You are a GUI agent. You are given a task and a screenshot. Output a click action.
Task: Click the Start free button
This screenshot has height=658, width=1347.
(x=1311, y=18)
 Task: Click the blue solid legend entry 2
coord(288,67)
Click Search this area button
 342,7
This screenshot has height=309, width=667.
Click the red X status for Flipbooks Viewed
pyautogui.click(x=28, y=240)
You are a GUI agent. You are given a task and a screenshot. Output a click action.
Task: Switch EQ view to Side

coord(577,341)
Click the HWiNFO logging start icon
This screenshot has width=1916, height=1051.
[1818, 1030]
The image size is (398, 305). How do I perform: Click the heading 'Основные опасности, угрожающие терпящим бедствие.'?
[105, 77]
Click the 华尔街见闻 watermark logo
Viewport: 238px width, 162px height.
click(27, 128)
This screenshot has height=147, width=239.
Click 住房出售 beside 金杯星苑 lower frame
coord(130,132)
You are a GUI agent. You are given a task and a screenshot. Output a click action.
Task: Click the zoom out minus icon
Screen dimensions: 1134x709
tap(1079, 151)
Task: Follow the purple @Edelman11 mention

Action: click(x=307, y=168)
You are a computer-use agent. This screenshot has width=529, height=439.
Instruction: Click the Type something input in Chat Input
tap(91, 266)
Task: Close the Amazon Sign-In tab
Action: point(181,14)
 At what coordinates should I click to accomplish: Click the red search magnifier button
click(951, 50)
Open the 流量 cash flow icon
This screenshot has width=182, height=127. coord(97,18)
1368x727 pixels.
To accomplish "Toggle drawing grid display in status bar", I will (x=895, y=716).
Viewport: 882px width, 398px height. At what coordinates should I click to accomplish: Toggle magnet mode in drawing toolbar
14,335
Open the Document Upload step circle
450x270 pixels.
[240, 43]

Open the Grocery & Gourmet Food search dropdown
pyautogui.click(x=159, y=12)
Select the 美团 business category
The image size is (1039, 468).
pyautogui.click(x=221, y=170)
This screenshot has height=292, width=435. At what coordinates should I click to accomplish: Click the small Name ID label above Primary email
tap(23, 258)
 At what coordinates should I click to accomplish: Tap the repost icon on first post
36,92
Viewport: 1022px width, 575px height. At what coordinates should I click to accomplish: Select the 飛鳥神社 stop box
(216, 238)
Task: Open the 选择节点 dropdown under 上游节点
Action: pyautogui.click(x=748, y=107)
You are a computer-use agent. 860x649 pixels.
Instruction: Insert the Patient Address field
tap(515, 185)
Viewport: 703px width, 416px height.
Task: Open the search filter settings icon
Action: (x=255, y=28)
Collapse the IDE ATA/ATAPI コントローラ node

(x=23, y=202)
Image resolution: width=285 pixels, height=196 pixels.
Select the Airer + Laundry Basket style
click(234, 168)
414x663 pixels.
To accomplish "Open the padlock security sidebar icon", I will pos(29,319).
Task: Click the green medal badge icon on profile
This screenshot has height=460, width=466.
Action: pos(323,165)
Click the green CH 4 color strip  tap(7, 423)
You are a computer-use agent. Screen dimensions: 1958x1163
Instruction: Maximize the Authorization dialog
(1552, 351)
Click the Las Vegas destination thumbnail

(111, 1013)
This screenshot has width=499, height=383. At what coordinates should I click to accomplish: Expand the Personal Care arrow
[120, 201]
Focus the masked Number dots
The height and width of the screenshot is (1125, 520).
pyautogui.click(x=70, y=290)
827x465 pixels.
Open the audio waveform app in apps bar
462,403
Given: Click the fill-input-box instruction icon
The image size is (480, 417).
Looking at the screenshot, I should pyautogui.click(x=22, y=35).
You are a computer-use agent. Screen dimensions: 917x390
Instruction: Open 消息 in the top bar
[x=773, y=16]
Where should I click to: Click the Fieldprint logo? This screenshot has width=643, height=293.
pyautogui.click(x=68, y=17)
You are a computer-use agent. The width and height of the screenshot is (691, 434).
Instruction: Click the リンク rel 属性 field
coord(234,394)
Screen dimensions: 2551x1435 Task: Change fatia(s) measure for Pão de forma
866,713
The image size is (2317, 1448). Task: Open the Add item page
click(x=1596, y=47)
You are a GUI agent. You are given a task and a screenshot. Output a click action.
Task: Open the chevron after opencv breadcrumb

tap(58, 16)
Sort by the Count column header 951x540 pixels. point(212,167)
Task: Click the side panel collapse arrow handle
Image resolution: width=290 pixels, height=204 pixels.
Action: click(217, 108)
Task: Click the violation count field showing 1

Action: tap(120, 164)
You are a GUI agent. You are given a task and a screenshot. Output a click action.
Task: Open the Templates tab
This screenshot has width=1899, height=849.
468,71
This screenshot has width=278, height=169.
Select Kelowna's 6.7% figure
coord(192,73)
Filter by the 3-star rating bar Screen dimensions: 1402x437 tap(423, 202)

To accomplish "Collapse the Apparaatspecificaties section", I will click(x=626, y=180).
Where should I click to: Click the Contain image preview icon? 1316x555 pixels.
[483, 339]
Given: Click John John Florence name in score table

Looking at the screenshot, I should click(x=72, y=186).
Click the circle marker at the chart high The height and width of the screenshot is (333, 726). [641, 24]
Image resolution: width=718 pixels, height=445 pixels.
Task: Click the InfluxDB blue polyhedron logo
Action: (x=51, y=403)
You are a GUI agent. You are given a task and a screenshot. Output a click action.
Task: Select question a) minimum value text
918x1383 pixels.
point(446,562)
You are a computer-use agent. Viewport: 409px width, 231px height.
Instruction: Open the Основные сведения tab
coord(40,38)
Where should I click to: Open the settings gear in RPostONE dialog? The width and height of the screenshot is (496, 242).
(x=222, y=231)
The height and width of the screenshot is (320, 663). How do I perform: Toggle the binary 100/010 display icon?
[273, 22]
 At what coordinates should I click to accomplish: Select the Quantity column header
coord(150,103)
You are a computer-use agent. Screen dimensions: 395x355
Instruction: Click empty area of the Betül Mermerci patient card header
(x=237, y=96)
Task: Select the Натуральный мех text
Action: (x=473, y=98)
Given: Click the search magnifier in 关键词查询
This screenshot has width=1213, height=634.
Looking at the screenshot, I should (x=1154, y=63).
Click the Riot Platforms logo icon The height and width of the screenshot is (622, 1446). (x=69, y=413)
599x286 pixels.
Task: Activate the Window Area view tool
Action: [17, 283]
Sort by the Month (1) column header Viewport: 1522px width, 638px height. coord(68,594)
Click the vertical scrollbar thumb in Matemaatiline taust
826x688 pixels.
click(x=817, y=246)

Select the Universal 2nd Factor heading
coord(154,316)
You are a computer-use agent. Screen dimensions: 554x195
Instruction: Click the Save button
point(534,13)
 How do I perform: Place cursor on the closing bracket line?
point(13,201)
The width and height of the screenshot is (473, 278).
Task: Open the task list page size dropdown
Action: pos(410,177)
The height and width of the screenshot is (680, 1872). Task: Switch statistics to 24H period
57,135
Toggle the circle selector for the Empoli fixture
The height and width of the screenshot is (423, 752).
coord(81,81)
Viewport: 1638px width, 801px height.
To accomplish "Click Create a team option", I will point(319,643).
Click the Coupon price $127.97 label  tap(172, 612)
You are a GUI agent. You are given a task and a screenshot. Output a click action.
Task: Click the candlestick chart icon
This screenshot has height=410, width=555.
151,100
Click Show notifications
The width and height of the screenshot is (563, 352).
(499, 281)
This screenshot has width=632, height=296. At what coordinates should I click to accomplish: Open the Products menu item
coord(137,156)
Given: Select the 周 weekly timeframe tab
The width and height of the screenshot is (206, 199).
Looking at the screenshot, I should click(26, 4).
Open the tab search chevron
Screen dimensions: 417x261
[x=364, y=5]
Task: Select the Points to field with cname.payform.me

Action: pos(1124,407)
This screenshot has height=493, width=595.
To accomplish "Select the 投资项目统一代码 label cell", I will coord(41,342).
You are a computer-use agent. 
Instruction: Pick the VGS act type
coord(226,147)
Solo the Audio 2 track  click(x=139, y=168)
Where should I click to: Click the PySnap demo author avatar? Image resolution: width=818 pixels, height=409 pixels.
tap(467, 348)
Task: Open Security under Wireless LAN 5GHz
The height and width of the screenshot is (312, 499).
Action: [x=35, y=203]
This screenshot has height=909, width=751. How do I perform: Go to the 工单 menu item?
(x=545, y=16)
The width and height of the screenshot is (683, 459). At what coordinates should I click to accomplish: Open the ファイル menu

^^^^^^^^^^^^^^^^

WHAT YOU NEED TO DO: Rewrite the part of the data that opens with the first line and closes with the line containing "[1818, 1030]", swapping "GUI agent" for "computer-use agent" and leaving everything else unchanged. Give only those lines.

FULL RESPONSE:
You are a computer-use agent. You are given a task and a screenshot. Output a click action.
Task: Click the Start free button
This screenshot has height=658, width=1347.
(x=1311, y=18)
 Task: Click the blue solid legend entry 2
coord(288,67)
Click Search this area button
 342,7
This screenshot has height=309, width=667.
Click the red X status for Flipbooks Viewed
pyautogui.click(x=28, y=240)
You are a computer-use agent. You are given a task and a screenshot. Output a click action.
Task: Switch EQ view to Side

coord(577,341)
Click the HWiNFO logging start icon
This screenshot has width=1916, height=1051.
[1818, 1030]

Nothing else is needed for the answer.